Items from a dataset
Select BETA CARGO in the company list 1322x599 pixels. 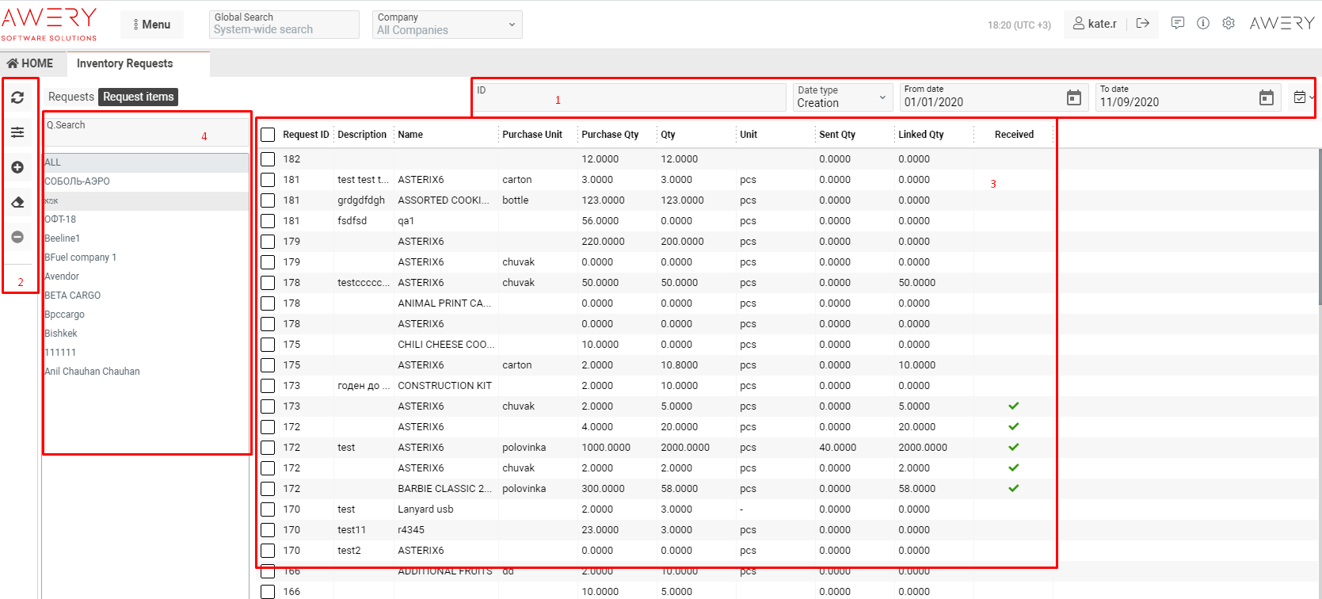(x=73, y=296)
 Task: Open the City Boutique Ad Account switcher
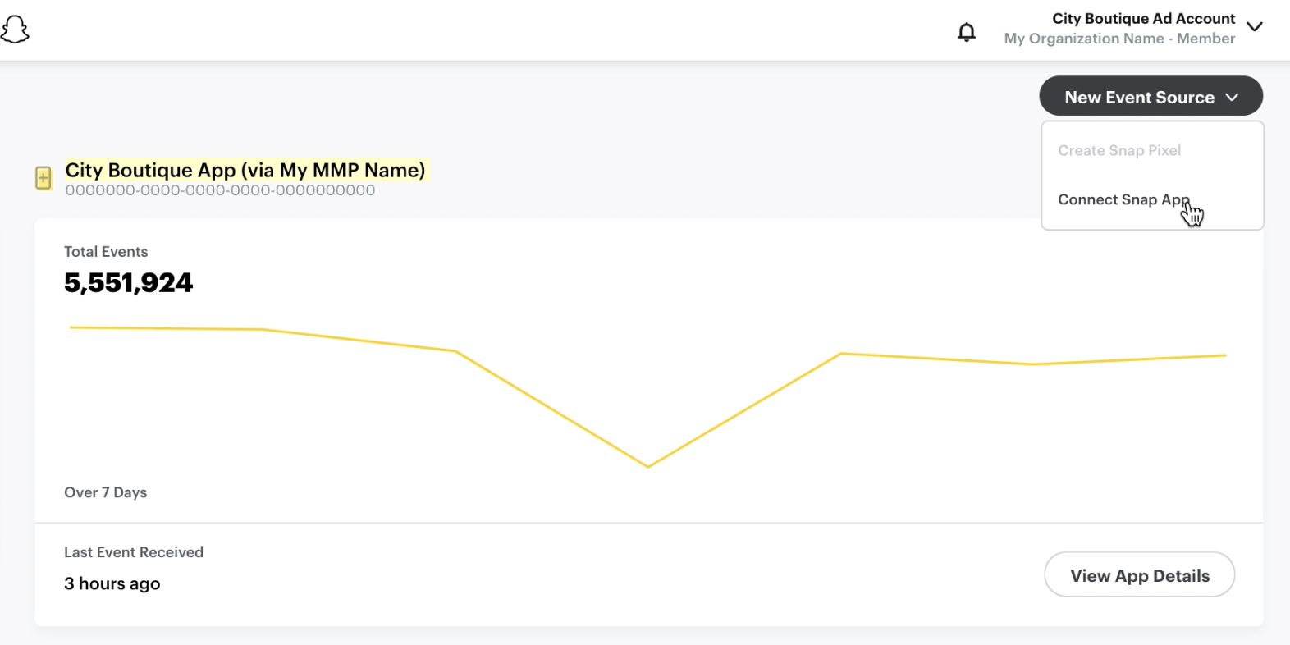(x=1143, y=18)
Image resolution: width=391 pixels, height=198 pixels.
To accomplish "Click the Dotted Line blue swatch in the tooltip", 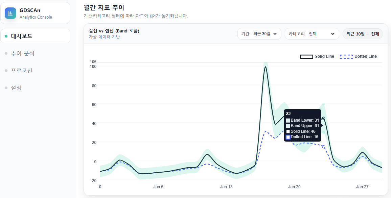I will coord(288,137).
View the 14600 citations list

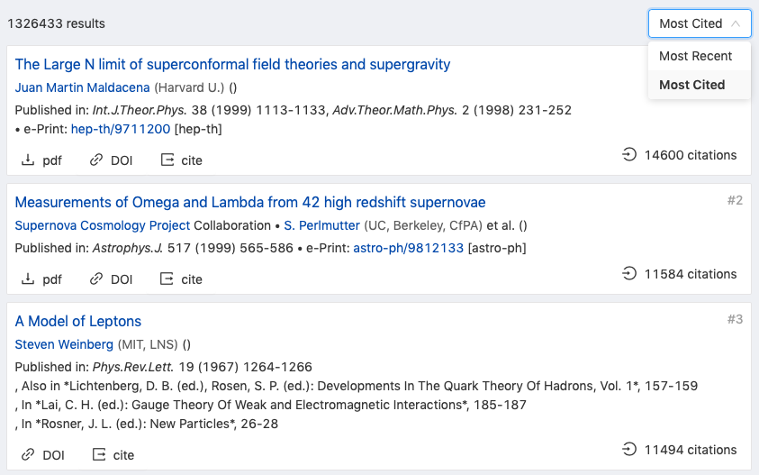680,155
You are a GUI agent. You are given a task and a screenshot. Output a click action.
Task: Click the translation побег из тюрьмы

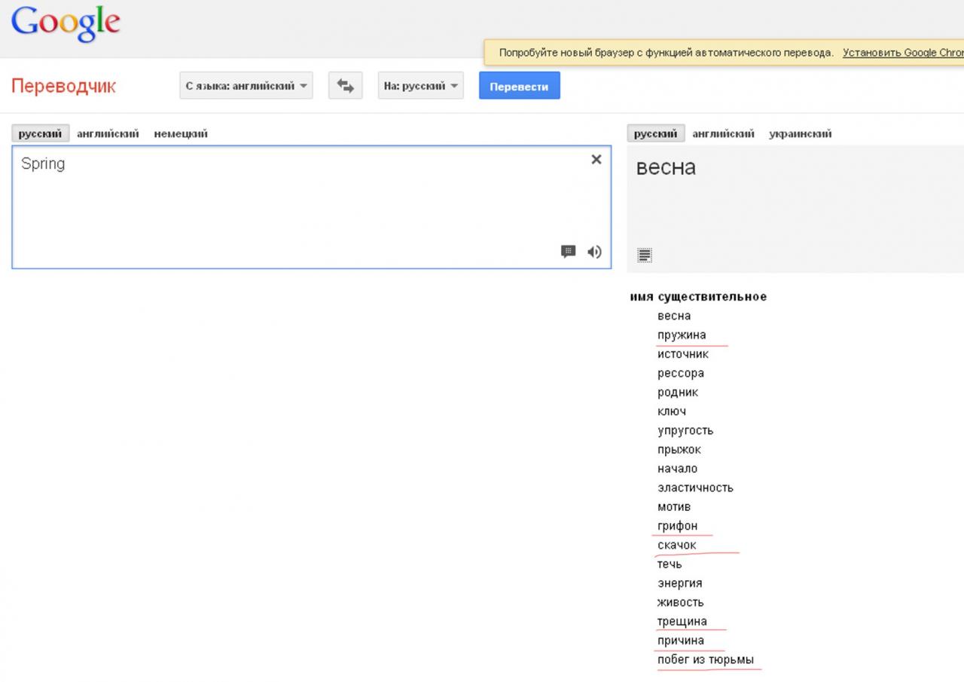click(705, 659)
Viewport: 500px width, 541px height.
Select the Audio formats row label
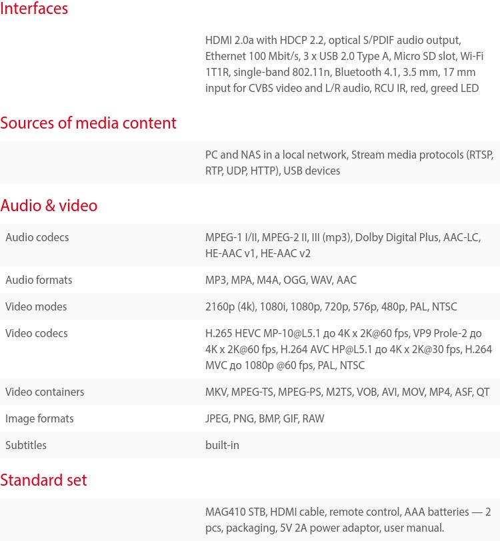pyautogui.click(x=39, y=280)
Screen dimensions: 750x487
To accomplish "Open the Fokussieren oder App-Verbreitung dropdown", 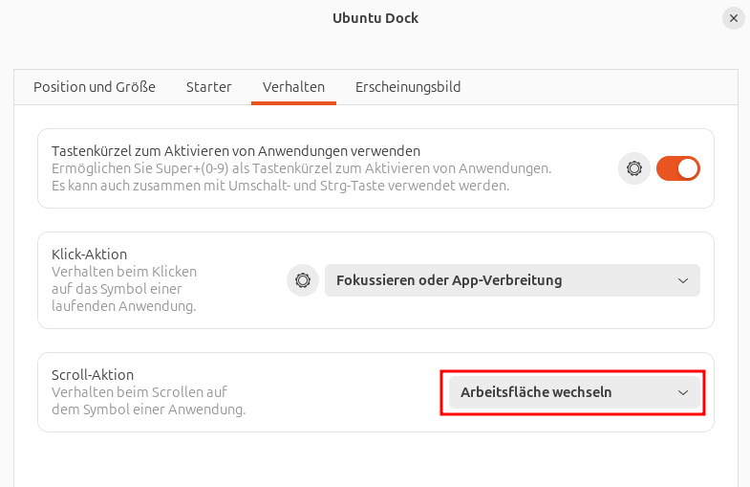I will [x=511, y=280].
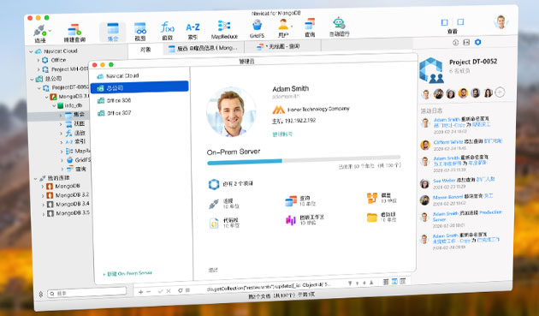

Exercise aim: Read through the entries above and copy each line that has the string "height" in it.

Result of this task:
Image resolution: width=391 pixels, height=198 pixels.
Viewport: 500px width, 541px height.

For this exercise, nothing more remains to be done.